+++ Cuplikan Dokumen +++
15 May 2012

Memori Kecil #1


"Dalam perspektif psikologi kecerdasan personal, saya itu memiliki tiga hal yang sangat menonjol yaitu numerik, logika dan afektif. Dan hal yang paling payah dalam otak saya adalah lingual, artistik dan verbal."

Hari ini angka-angka dalam otak saya berlarian bebas, mengejar sebuah simpul dari rangkaian acak soal-soal Fisika anak SMA.Yah, anak yang sedang saya les-i tadi benar-benar mengajak saya berlari kencang. Dia super cepet logikanya, numeriknya bahkan jauh di depan saya. Terkadang ketika dia masih membaca, otaknya sudah mulai menghitung. Sementara saya masih menerjemahkan soal, payah.

Satu bab bisa selesai dalam tempo 1 jam, dan semua mengalir masuk sepenuhnya ke pemahaman dasarnya. Jadi, pas mengerjakan soal dia bisa lari kencang, sementara saya masih terbirit-birit. Sumpah, keren banget nih anak. Baru dua kali ketemu, tapi sejujurnya saya salut dengannya dan lebih salut dengan bagaimana orang tuanya mendidiknya dari kecil :)

Pada dasarnya, kecerdasan kognitif setiap manusia itu adalah bawaan lahir alias tidak bisa diganggu gugat atas nama takdir ilahi.  Juga IQ manusia, semua memang akumulasi dari banyak hal namun bermuara pada satu kata tadi: Takdir!
+++ Materi +++
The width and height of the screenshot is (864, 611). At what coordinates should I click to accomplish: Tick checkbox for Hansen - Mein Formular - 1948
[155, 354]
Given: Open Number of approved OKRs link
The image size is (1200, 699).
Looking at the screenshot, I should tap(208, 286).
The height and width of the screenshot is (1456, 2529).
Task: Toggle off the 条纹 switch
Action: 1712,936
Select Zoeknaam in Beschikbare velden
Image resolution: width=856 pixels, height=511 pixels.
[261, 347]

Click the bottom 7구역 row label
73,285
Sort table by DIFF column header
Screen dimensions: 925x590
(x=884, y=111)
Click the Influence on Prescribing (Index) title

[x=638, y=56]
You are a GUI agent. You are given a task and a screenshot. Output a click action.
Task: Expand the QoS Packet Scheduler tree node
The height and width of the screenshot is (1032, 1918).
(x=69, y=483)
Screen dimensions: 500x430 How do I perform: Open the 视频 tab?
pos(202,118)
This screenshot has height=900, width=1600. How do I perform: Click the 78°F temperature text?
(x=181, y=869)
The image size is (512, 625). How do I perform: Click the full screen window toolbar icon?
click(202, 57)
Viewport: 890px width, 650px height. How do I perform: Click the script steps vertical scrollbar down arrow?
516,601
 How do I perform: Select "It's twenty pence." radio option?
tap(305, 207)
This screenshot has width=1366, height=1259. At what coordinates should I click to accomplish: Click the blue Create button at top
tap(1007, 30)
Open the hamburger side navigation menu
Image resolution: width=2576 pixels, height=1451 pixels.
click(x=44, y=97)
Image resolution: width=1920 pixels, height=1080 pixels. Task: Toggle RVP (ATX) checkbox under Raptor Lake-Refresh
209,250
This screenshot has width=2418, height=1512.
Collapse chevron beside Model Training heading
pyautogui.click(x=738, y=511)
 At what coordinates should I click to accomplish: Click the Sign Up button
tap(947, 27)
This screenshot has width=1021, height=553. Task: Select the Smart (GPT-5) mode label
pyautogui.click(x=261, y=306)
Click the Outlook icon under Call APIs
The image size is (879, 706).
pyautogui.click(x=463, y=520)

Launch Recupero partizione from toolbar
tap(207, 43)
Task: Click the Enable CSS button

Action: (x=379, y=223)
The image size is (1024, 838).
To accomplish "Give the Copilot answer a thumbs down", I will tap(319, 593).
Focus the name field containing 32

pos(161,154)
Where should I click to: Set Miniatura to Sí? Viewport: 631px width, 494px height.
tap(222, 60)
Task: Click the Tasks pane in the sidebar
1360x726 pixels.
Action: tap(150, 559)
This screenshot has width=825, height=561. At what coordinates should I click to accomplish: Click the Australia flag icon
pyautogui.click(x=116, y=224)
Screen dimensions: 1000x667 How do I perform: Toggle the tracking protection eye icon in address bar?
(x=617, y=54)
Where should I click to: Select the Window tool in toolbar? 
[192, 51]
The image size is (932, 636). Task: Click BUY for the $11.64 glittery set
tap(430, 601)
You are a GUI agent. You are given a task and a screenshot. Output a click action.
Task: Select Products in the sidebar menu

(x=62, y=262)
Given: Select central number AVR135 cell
+++
» **Tantangan**
Tolong lanjutkan tulisan tentang les Fisika itu, mulai setelah kalimat terakhirnya. Materi di atas berdiri sendiri dan terpisah dari tulisan tentang les Fisika.

» **Hasil Latihan**
Kata orang sih, dengan pemenuhan gizi yang seimbang, anak bisa diproses supaya kelak dia memiliki takdir menjadi orang cerdas. Namun, pada kenyataannya, hanya sebagian kecil yang benar-benar terjadi. Selebihnya ternyata apresiasi pribadi (latihan/belajar) dan lingkungan yang bertindak.

Seperti anak tadi. Bagaimana makanan dan gizi membetuk pertumbuhan otaknya sejak menjadi janin, dan juga akses melimpah dari orang tuanya yang memang sengaja ditujukan untuk tumbuh kembang anaknya. Pasti berbeda dengan saya.

Beda dan Ndeso
Saya ini dari desa (ndeessooo banget a.k.a katrok). Saking ndesonya, saya pernah mengalami masa kecil tanpa listrik sampai menginjak kelas dua SD. Kedua orang tua saya petani yang hanya lulusan SD. Saya pun menjadi satu-satunya anak di generasi Ibu saya yang mengenyam bangku kuliah. Tertinggi kedua, adik saya yang sampai SMA. Sisanya, SD-SMP dan menikah.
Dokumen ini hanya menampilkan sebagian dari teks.